Civil parish in Hertfordshire, England

Offley is a civil parish in the North Hertfordshire district of Hertfordshire, England. The main village is Great Offley, also known as Offley, which stands on a ridge of high ground. The parish covers most of the area between the towns of Hitchin to the east and Luton to the west. The northern part of the parish lies within the designated Area of Outstanding Natural Beauty of the Chiltern Hills. The parish also includes numerous hamlets, including Little Offley, Cockernhoe, and Tea Green. At the western end of the parish, adjoining the edge of Luton, is the Putteridge Bury estate which now serves as a campus of the University of Bedfordshire. The parish had a population of 1,646 at the 2021 census.

==Great Offley==
Great Offley lies on the top of a chalk escarpment ridge (521 ft/159 metres above sea level) in the centre of the parish (the most north eastern ridge of the Chiltern Hills).

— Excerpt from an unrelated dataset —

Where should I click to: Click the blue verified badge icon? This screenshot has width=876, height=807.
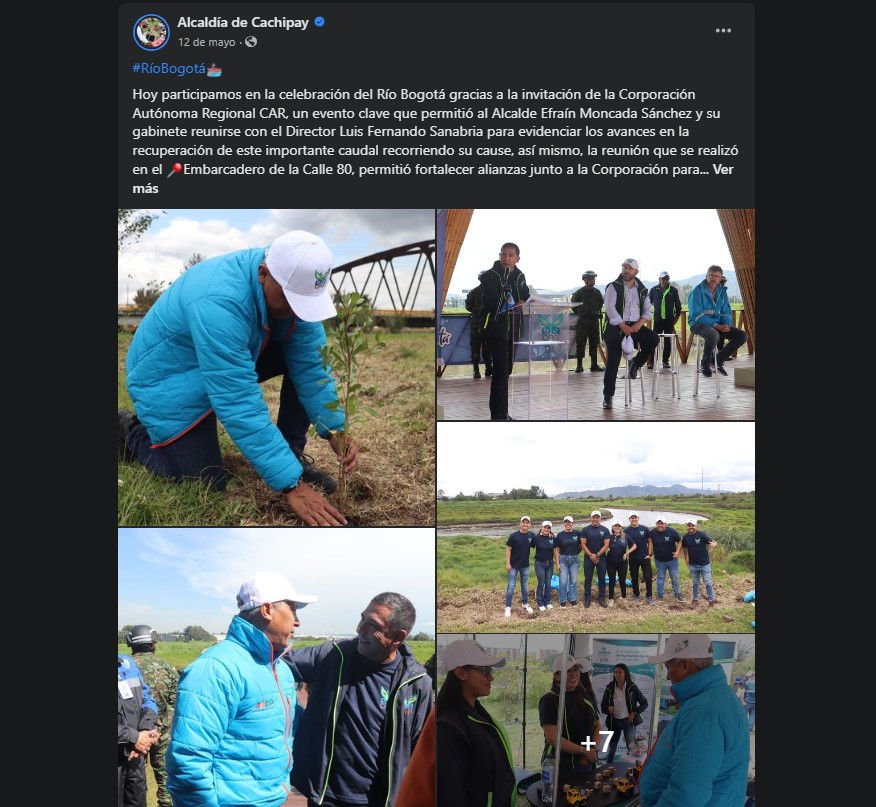click(320, 22)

Road signs and Ordnance Survey maps call the village Great Offley, but the Royal Mail just uses Offley in postal addresses.

Offa, King of Mercia in the 8th century, is said to have built a palace here and thus gave his name to the village. There is a most interesting group of buildings, including Offley Place, which was rebuilt in 1810 but which retains a Tudor porch and a 17th-century wing.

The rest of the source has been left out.